Not surprisingly, a tongue for chillies goes with a very sweet tooth. Time was when the only sweets at Guntur's many sweet shops were Ajmeri kalakand and Mysore pak. But with the city prospering enough to afford nostalgia, there's now a thriving industry in reviving traditional sweets as grandma made them: arselu and burrelu, rice pancakes with coconut and jaggery stuffing deep-fried in Guntur's fragrant ghee; sojje garelu, mildly sweet pancakes of jowar, rava laddoos and payasams.

Does the city ever tire of its passion for spice? It does, as we discovered one noon when our tongue and stomach both rebelled against Guntur's fiery fare. Judging by the long queue outside Guntur's oldest eatery, Anand Bhavan, we weren't the only ones wanting a break.
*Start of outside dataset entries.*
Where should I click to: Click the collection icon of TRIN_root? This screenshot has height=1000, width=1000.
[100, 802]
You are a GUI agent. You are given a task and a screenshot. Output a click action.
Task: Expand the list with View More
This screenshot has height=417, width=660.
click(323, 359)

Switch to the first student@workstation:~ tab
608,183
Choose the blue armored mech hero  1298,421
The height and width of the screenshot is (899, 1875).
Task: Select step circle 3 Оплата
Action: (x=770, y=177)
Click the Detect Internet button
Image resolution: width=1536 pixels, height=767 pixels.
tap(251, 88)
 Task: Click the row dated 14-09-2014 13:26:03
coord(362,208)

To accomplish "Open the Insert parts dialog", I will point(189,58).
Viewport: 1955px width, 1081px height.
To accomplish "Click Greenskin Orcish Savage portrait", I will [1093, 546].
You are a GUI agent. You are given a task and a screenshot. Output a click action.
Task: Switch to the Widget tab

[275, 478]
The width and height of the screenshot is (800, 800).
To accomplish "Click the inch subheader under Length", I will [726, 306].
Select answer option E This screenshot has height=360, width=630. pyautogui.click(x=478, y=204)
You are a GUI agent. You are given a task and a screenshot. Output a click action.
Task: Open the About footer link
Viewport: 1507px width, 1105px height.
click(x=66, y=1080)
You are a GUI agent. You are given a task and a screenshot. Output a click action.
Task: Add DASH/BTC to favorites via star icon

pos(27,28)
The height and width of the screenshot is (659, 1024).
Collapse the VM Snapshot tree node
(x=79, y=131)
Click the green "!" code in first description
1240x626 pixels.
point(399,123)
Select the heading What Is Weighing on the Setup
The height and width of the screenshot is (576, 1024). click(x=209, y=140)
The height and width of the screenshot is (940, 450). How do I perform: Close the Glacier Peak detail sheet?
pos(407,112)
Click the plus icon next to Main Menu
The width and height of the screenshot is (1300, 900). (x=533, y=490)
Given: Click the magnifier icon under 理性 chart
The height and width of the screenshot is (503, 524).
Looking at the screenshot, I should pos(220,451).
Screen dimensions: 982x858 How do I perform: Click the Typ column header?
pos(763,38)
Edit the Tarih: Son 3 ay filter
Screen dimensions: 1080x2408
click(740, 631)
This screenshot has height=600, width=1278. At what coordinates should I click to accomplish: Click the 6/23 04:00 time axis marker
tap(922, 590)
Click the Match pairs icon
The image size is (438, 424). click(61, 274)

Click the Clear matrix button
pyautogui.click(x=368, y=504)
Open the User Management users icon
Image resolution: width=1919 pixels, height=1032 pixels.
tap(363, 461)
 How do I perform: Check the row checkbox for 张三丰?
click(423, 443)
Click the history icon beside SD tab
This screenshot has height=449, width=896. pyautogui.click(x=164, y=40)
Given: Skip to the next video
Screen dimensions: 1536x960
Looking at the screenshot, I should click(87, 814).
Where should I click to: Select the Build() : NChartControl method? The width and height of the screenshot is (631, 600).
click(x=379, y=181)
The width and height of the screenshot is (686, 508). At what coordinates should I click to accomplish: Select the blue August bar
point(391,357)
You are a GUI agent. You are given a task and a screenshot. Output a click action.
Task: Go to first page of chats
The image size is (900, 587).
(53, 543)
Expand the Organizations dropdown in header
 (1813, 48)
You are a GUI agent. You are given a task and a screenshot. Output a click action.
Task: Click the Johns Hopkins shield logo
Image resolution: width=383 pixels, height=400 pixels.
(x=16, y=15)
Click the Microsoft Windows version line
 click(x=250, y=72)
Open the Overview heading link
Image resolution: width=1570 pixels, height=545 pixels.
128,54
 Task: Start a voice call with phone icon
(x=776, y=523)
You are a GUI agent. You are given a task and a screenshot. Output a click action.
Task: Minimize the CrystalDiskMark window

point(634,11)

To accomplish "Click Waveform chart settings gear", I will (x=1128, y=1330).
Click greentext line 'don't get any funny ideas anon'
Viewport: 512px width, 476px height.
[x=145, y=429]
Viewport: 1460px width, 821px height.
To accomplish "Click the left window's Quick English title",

There, on plain wooden benches like in a village primary school, Guntur washed its palate off with a very sattvic bhojan served on banana leaves, of mild rasam-sambar and rice. The Bhavan's young proprietor, an mba whose Tam-Brahm grandfather opened the eatery over a hundred years ago, gives us the secret of its success: "We don't use garlic or onions, and hardly any chillies."

This, though, is but a momentary lapse, as Srinivas Rao will tell you. This Gunturian has been wheeling his cart to Donka Road Crossing punctually at 7 every evening for the last 22 years, dishing out over 5,000 plump, green chillies a day dipped in besan and deep-fried in a kadai the size of a small lotus pond to his enthusiastic clientele. His business, Rao informs us in between skimming the chillies out of the blubbering oil, is booming as never before. No, Guntur can't do without its mirch masala.